Muttenz hätte sich ein architektonisches Denkmal setzen können. An der Kreuzung St. Jakobs-Strasse-Birsfelderstrasse steht nämlich an perfekt erschlossener, bestens sichtbarer Lage ein anderthalb Fussballfelder grosses Areal frei. Die Rennbahnklinik und das Möbelhaus Hubacher sind vor einigen Jahren ausgezogen; und die beiden Landeigentümer haben sich nach einigen Schwierigkeiten zusammengerauft und wollen gemeinsam die ganze Fläche beplanen.

Das wären ideale Bedingungen für die Planer, um einen grossen architektonischen Wurf zu wagen. Doch die vom Gemeinderat eingesetzte Jury erlag dieser Versuchung nicht. In einem Studienwettbewerb hat sie sich jetzt für das eher unauffällige Projekt von Kägi Schnabel Architekten entschieden.

Es sieht drei L-förmige Wohnbauten vor, die jeweils zwei unterschiedlich hohe Teile haben. Ein Riegel soll den Lärm der St. Jakobs-Strasse abschirmen, eine Hälfte davon ist acht Stockwerke hoch. Juryleiter Dani Ménard spricht zwar von «Identität für Muttenz», betont aber gleichzeitig: «Es handelt sich nicht um ein richtiges Hochhaus.» Auch Gemeinderat Thomi Jourdan relativiert die geplante Höhe. Das naheliegende Lutzert-Quartier sei mit bis zu zehn Stockwerke höher.
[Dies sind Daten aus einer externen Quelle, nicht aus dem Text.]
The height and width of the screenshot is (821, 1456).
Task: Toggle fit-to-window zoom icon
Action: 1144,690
Rund hundert Mietwohnungen sollen insgesamt auf dem Hubacher-Areal Platz finden, von der Studenten- bis zur Familienwohnung, dazu etwas Kleingewerbe. In der Mitte ist ein grüner Platz vorgesehen. Dieser werde öffentlich zugänglich sein, versichert Jourdan.

Städtebauliche Tradition

Die Lage wäre attraktiv gewesen für Grossverteiler. «Dass wir das bewusst nicht wollten, hat nicht alle glücklich gemacht», sagt Jourdan. Das Siegerprojekt ordnet er in eine Geschichte des sorgfältigen, zurückhaltenden Städtebaus ein, der seit Jahrzehnten für hohe Lebensqualität in Muttenz sorge.
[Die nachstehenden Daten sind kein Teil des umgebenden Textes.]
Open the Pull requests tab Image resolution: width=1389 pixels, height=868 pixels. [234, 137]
«Das Projekt hat etwas Alltägliches, es fügt sich sauber in unsere strukturierte Siedlungsplanung ein.» Das sahen offenbar auch die fünf zum Wettbewerb eingeladenen Planungsteams so. Obwohl sie freie Hand hatten, entschieden sie sich alle für eine Ausnützungsziffer von etwa 1,4 – eine Dichte, die anderen Neuüberbauungen in Muttenz entspricht.

Dem Siegerprojekt weichen soll die ehemalige Rennbahnklinik. Doch dort sind derzeit Studenten einquartiert, noch für mindestens zehn Jahre. Der Quartierplan, der jetzt erarbeitet wird, wird das ganze Areal umfassen, die Umsetzung soll in Etappen geschehen. «Wir wollen möglichst schnell mit dem Bauen anfangen», sagt Jourdan in Hinblick auf die Leerstandsquote in Muttenz, welche die tiefste der Schweiz sei. Bis 2018 soll der Quartierplan vorliegen, über den die Gemeindeversammlung befinden soll.

An einer Informationsveranstaltung kamen rund 200 Interessierte. Sie äusserten Bedenken bezüglich Verkehr und Schattenwurf. Wie die Architektur genau aussehen wird, weiss man allerdings noch nicht.